この曲は、かつて福島・会津地方に走っていた沼尻鉄道(磐梯急行電鉄)の車窓風景が歌詞のモチーフになっています。
「高原列車は行く」作曲のため福島に滞在する裕一
「エール」第22週では、裕一(窪田正孝)が「高原列車は行く」の作曲のためにしばらく故郷・福島に滞在することになります。
相変わらず古山家で独り身のまま暮らす浩二(佐久本宝)。母・まさ(菊池桃子)がたびたび持ってくる見合い話をいつも断っていましたが、どうも今回は様子が違います。
どうやら浩二は、仕事仲間であるリンゴ農家・畠山(マキタスポーツ)の愛娘・まき子に淡い恋心を抱いている様子。まき子が親戚の会社で経理の仕事をするために東京に出ることを知った浩二は、複雑な心境になっており…。
名曲「高原列車は行く」は、福島の男・浩二の恋模様にからめて曲の着想が練られていきます。
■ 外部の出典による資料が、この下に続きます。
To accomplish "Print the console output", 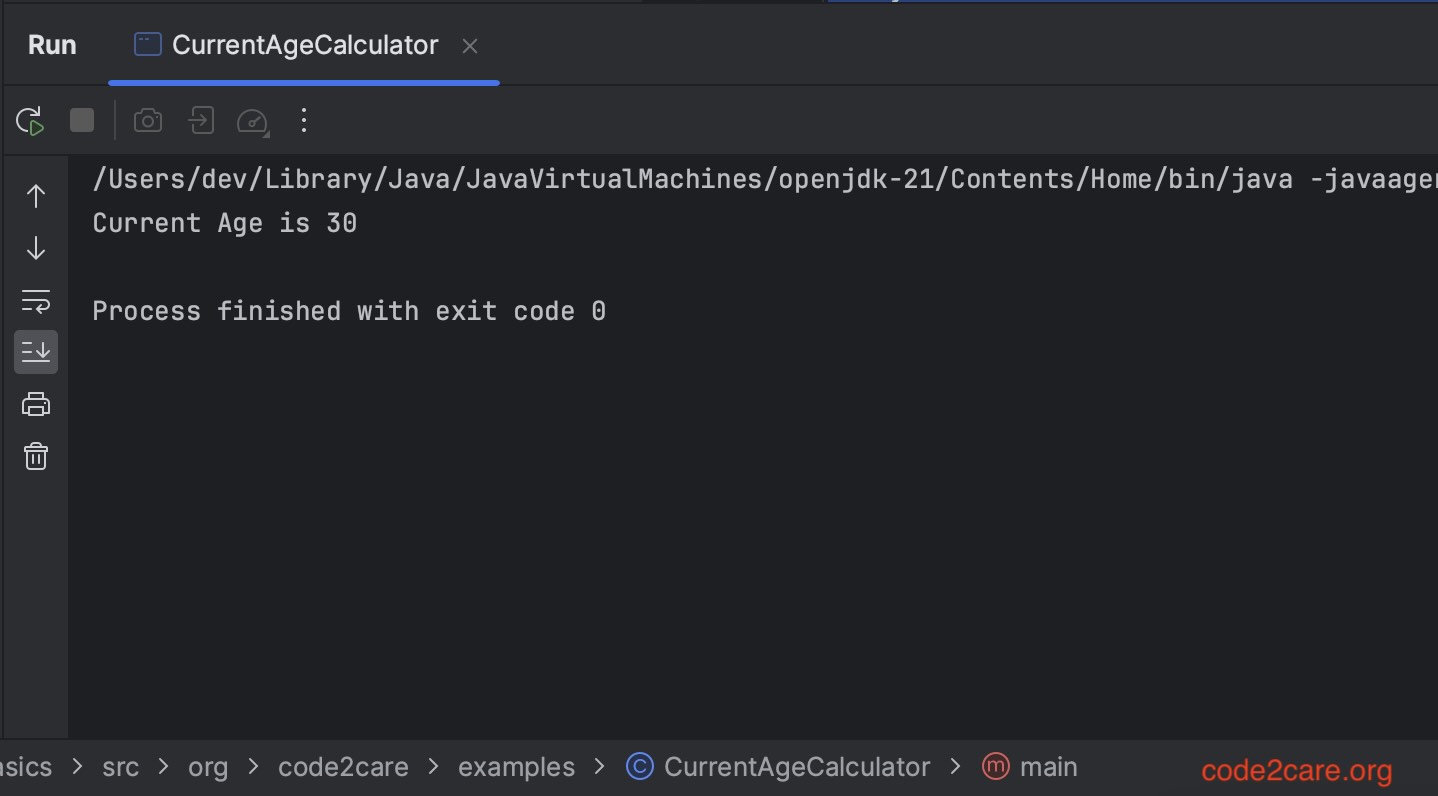I will click(36, 404).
追記:「高原列車は行く」は第24週・第118回(11月25日)にも登場。木枯、鉄男、久志、藤丸ら長年の音楽仲間が集まった古山家。みんなでお酒を飲み肩を組みながら裕一の曲「高原列車は行く」が歌われました。
▼古関裕而・岡本敦郎コンビによる「高原列車は行く」「あこがれの郵便馬車」を収録したCD。
会津の車窓風景を歌った名曲「高原列車は行く」
▼雄大な磐梯山を眺めながら走った沼尻鉄道(磐梯急行電鉄)。線路が走っていたと思われる会津下館駅付近の風景。
「高原列車は行く」は、作曲・古関裕而、作詞・丘灯至夫、歌・岡本敦郎による1954年(昭和29年)の大ヒット曲です。
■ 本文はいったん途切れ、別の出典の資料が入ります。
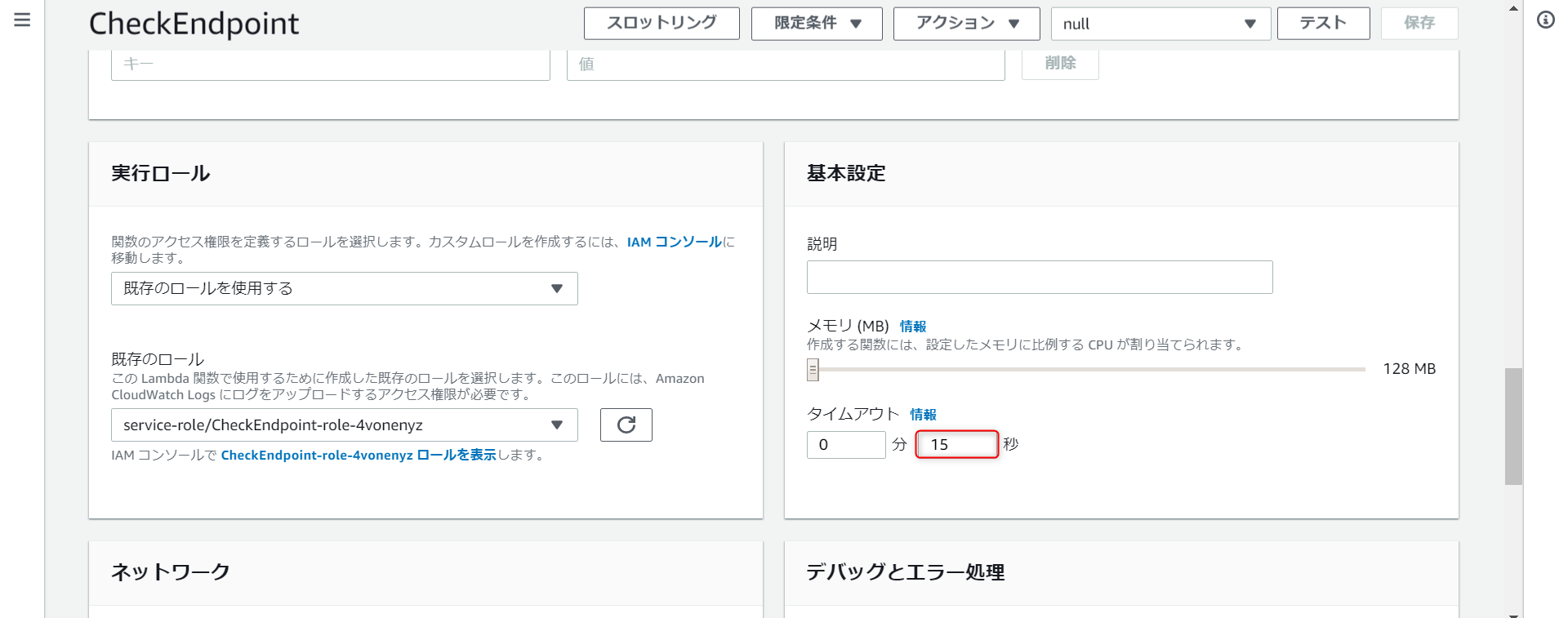
Task: Click the 削除 button
Action: pyautogui.click(x=1060, y=63)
「牧場の乙女」「明るい青空」「白樺林」といった高原の爽やかな風景をうたう丘灯至夫の歌詞に、円熟期にあった古関裕而が明るく健康的なメロディーを作曲。
「白い花の咲く頃」を大ヒットさせ、古関裕而とともに「あこがれの郵便馬車」「みどりの馬車」などをヒットさせた名手・岡本敦郎が歌っています。
それまでの鉄道の歌といえば「夜霧」「雨」「別れ」「汽笛」など、暗く湿度が高い曲調を持つものが多かったのですが、「高原列車は行く」は底抜けに明るく、旅の楽しみと叙情に溢れた楽曲となっています。
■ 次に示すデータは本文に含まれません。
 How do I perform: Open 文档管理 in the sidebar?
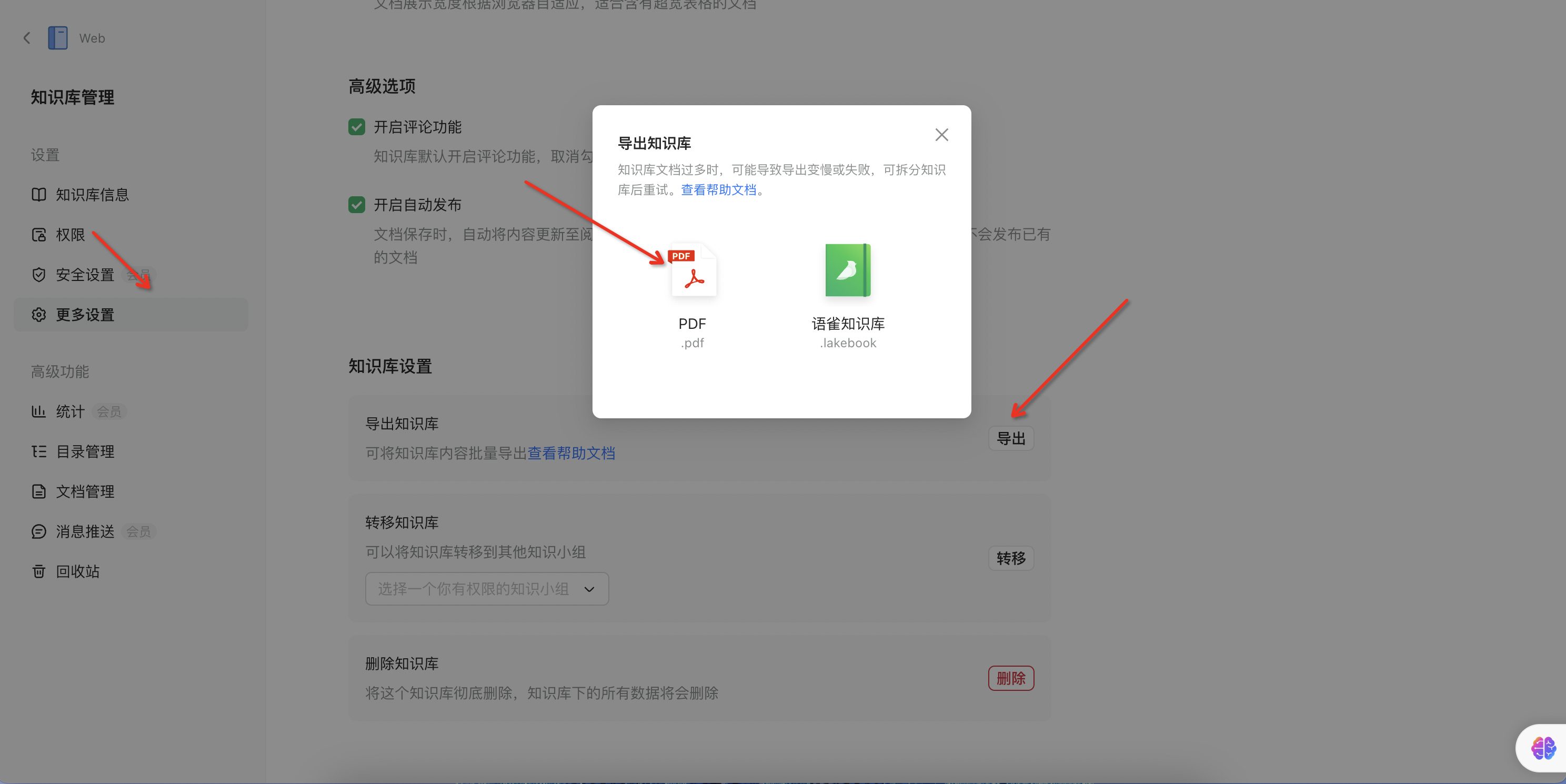point(85,491)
中学校の音楽の教科書に採用され、古関裕而の故郷・福島駅在来線ホームの発車メロディに採用されるなど、「高原列車は行く」は現在も愛される名曲です。
沼尻鉄道(磐梯急行電鉄)の車窓風景がモチーフ
「高原列車は行く」は、作詞家・丘灯至夫が幼少期に見た車窓風景が歌詞のモチーフとなっています。
幼少期に病弱だった丘灯至夫少年は、しばしば湯治のために会津の奥座敷「沼尻温泉」「横向温泉」を訪れたそうです。
その時に乗車したのが、川桁駅(JR磐越西線)から北東に伸びる沼尻鉄道(磐梯急行電鉄)で、この高原鉄道から眺めた爽やかな車窓風景が丘灯至夫の心に焼き付いていたようです。
沼尻鉄道は硫黄鉱石を国鉄・磐越西線まで運ぶ貨物主体の鉄道として1913年(大正2年)に開業。川桁駅から沼尻駅まで15.6 km、11駅のローカル路線で、非電化の軽便鉄道でした。
1960年代に沿線のリゾート開発構想なども立ち上がりますが、1968年(昭和43年)に経営悪化により廃線となっています。
※沼尻鉄道は地元の通称で、日本硫黄耶麻軌道部、日本硫黄沼尻鉄道部、日本硫黄観光、そして廃線時の磐梯急行電鉄と、たびたび名称を変更しています。
▼会津下館駅前にあった旧長瀬協同組合は「村の停車場」と称された施設になっています。沼尻鉄道の資料や模型などの常設展示が行われているそうです。
▼終着駅だった沼尻駅跡にはかつての駅舎が残されています。